- [WHAT YOU SHOULD DO]:
Work through the records below and copy every line that includes "header".

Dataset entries
────────

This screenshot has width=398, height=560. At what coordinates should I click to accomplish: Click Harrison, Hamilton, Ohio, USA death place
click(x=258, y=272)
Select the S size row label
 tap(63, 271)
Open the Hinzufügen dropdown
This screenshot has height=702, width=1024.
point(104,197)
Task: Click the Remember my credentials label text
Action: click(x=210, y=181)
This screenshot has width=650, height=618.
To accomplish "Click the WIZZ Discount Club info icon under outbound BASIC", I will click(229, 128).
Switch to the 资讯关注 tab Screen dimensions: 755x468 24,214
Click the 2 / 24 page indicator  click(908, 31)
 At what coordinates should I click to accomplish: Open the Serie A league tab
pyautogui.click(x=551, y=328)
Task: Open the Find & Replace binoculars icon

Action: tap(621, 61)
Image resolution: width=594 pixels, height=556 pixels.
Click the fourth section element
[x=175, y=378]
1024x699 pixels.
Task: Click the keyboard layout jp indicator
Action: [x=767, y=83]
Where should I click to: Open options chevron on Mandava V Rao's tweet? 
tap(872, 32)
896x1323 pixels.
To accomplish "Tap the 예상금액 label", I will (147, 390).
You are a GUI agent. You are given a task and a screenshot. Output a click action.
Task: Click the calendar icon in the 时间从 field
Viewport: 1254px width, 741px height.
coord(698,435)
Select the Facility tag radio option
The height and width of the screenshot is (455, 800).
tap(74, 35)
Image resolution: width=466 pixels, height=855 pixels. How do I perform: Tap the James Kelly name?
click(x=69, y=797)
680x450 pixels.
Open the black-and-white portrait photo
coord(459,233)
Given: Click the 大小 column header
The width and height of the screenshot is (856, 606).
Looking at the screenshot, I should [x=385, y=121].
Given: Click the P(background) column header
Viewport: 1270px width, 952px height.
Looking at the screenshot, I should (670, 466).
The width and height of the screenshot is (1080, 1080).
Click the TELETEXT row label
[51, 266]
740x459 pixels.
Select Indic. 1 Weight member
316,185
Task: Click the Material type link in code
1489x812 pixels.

────────

- [ANSWER BOX]:
Given: Click the 大小 column header
Given: Click the P(background) column header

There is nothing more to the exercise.